__Exercise requirements__
Locate every line in the records below that contains the string "Contents" with the same capitalization, and copy each of those lines.

__Extracted data__

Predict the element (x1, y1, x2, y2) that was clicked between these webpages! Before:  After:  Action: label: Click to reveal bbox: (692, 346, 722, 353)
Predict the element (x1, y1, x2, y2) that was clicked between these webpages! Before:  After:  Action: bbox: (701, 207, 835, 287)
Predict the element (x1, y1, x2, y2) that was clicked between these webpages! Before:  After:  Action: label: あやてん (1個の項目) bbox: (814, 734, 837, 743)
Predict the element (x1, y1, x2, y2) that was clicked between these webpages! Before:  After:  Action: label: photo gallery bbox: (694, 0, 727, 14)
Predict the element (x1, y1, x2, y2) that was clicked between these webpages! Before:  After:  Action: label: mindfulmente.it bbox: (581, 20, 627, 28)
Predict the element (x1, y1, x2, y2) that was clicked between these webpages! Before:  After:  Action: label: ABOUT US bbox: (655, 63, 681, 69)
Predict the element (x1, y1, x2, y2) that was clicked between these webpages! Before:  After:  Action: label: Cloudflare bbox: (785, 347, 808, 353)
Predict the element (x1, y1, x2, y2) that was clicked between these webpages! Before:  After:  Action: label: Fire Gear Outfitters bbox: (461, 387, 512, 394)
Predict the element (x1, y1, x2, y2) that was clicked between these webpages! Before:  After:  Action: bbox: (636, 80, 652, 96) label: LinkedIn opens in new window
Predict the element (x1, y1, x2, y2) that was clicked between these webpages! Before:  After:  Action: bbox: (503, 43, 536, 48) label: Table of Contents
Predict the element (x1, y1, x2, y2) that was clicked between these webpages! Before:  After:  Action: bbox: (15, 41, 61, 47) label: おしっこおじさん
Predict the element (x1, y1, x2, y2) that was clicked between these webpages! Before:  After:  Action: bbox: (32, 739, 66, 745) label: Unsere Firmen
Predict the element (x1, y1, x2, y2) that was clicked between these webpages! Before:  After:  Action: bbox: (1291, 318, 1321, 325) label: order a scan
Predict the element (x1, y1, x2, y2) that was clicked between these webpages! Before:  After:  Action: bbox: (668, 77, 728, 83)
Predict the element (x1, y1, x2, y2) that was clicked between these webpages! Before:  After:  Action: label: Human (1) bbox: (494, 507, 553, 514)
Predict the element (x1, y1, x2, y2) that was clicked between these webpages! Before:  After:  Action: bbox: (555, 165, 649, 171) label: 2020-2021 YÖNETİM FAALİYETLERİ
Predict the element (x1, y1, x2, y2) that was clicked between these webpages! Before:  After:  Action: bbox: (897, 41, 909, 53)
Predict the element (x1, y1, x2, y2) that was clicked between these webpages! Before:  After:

__Full solution__
Predict the element (x1, y1, x2, y2) that was clicked between these webpages! Before:  After:  Action: bbox: (503, 43, 536, 48) label: Table of Contents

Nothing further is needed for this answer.